How do we measure these distances and how well do we know them? These are important questions of practical value. There are actually a variety of methods, that make up a distance ladder, which let us go from smaller distances to the enormous distances as illustrated Figure 59.7.2.

The nearby distances, which are less than about $1\text{ kpc}\text{,}$ can be obtained with great confidence using the Parallax method we have studied above. We can extend the use of Parallax method by combining it with the luminosity-period relation of Cepheid variables and extend the distance measurement to 10-20 Mpc, which takes us to a distance of Large Magellanic Cloud and Local Group of galaxies.We will discuss the method based on Cepheid variables in more detail below.

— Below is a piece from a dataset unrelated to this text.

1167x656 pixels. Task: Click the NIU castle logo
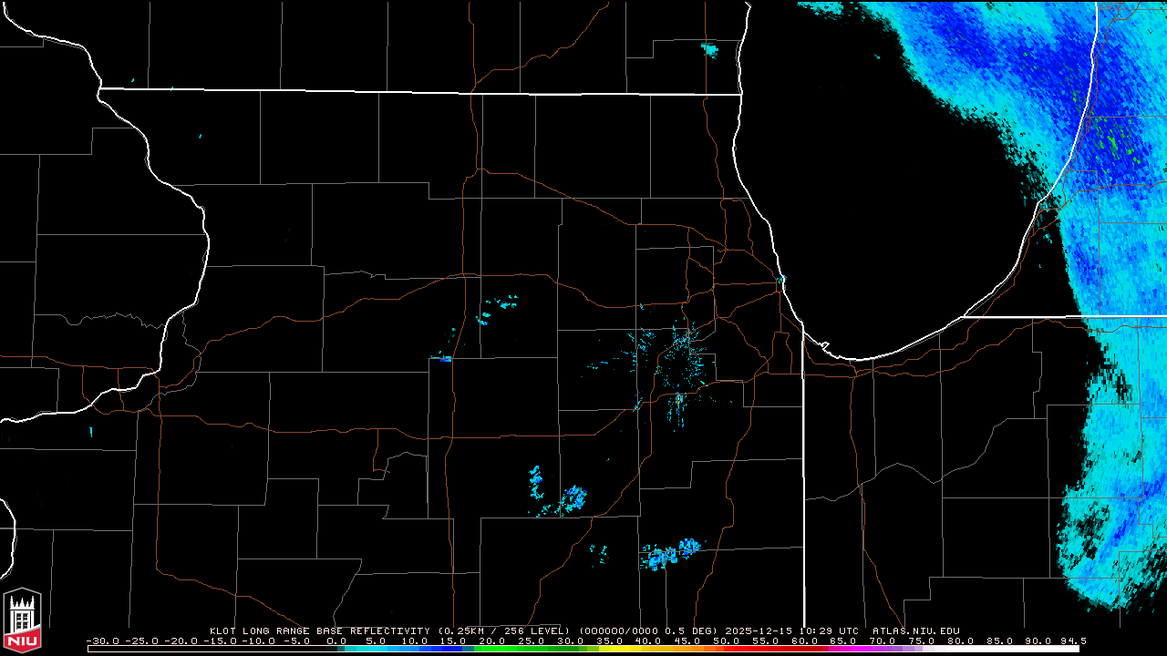[22, 621]
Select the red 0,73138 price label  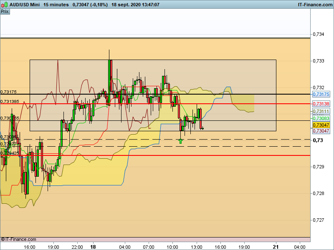click(x=321, y=104)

Next scale of extension is to $100\text{ Mpc}$ by using the relation between orbital speed of stars at the edge of a spiral galaxy and the luminosity of the galaxy, called the Tully-Fisher relation. Even farther distances are obtained by using the peak luminosity of type Ia supernova explosion, which is assumed to be same for all type I supernova, thus giving an absolute luminosity. The apparent luminosity is then compared to the assumed absolute luminosity to obtain the distance in a similar calculation used for Cepheids and RR Lyrae. The type Ia supernovae take us to $\sim$ 1 Gpc.

#### Subsubsection59.7.1.1Cepheids as standard candle

The brightness of most stars vary with time due to the internal dynamics of nuclear processes in the stars and the change in opacity of the stars. In Magellanic Clouds, Henriette Leavitt found 1777 variable stars. Of these, she noted that 25 were Cepheids in the Small Magellanic Cloud (SMC). Cepheids are super giant stars which have completed most of their thermonuclear fuel and pulsate due to instability of their gas cloud when radiation passes through them. The light curve of a prototype Cepheid star, the Delta Cephei, is shown in Figure 59.7.3.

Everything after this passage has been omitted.